• ACTION ITEM
An exact printout of all the entries is required.

• RECORD EXCERPTS
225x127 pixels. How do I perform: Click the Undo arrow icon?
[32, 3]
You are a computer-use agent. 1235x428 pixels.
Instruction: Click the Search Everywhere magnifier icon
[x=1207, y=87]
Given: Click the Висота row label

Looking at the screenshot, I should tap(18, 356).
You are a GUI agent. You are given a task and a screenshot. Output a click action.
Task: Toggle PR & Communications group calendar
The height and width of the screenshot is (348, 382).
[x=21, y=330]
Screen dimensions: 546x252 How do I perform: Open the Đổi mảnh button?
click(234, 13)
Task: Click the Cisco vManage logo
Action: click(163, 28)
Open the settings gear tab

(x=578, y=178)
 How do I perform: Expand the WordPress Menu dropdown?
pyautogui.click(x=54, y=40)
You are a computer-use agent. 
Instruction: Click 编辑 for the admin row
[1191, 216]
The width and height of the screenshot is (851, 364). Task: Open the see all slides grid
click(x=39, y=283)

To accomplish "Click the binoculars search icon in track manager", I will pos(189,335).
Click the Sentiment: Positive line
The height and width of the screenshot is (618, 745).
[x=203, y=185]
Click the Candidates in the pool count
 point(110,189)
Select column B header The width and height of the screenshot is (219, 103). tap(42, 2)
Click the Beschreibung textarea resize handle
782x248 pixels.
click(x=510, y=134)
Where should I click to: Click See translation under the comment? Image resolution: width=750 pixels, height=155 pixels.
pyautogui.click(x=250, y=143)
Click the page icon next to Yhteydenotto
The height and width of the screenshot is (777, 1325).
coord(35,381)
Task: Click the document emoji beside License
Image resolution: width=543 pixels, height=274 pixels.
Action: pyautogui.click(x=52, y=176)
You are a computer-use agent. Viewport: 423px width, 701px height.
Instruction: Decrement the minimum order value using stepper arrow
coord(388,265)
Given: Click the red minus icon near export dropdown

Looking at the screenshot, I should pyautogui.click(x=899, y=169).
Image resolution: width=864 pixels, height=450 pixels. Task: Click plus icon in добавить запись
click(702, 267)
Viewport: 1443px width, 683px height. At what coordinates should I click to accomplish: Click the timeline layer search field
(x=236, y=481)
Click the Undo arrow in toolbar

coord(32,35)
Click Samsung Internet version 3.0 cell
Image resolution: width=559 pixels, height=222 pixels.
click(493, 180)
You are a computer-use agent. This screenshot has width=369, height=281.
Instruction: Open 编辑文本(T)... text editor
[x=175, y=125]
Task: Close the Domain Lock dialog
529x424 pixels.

• EXERCISE ANSWER
225x127 pixels. How do I perform: Click the Undo arrow icon?
[32, 3]
You are a computer-use agent. 1235x428 pixels.
Instruction: Click the Search Everywhere magnifier icon
[x=1207, y=87]
Given: Click the Висота row label

Looking at the screenshot, I should tap(18, 356).
You are a GUI agent. You are given a task and a screenshot. Output a click action.
Task: Toggle PR & Communications group calendar
The height and width of the screenshot is (348, 382).
[x=21, y=330]
Screen dimensions: 546x252 How do I perform: Open the Đổi mảnh button?
click(234, 13)
Task: Click the Cisco vManage logo
Action: click(163, 28)
Open the settings gear tab

(x=578, y=178)
 How do I perform: Expand the WordPress Menu dropdown?
pyautogui.click(x=54, y=40)
You are a computer-use agent. 
Instruction: Click 编辑 for the admin row
[1191, 216]
The width and height of the screenshot is (851, 364). Task: Open the see all slides grid
click(x=39, y=283)

To accomplish "Click the binoculars search icon in track manager", I will pos(189,335).
Click the Sentiment: Positive line
The height and width of the screenshot is (618, 745).
[x=203, y=185]
Click the Candidates in the pool count
 point(110,189)
Select column B header The width and height of the screenshot is (219, 103). tap(42, 2)
Click the Beschreibung textarea resize handle
782x248 pixels.
click(x=510, y=134)
Where should I click to: Click See translation under the comment? Image resolution: width=750 pixels, height=155 pixels.
pyautogui.click(x=250, y=143)
Click the page icon next to Yhteydenotto
The height and width of the screenshot is (777, 1325).
coord(35,381)
Task: Click the document emoji beside License
Image resolution: width=543 pixels, height=274 pixels.
Action: pyautogui.click(x=52, y=176)
You are a computer-use agent. Viewport: 423px width, 701px height.
Instruction: Decrement the minimum order value using stepper arrow
coord(388,265)
Given: Click the red minus icon near export dropdown

Looking at the screenshot, I should pyautogui.click(x=899, y=169).
Image resolution: width=864 pixels, height=450 pixels. Task: Click plus icon in добавить запись
click(702, 267)
Viewport: 1443px width, 683px height. At what coordinates should I click to accomplish: Click the timeline layer search field
(x=236, y=481)
Click the Undo arrow in toolbar

coord(32,35)
Click Samsung Internet version 3.0 cell
Image resolution: width=559 pixels, height=222 pixels.
click(493, 180)
You are a computer-use agent. This screenshot has width=369, height=281.
Instruction: Open 编辑文本(T)... text editor
[x=175, y=125]
Task: Close the Domain Lock dialog
529x424 pixels.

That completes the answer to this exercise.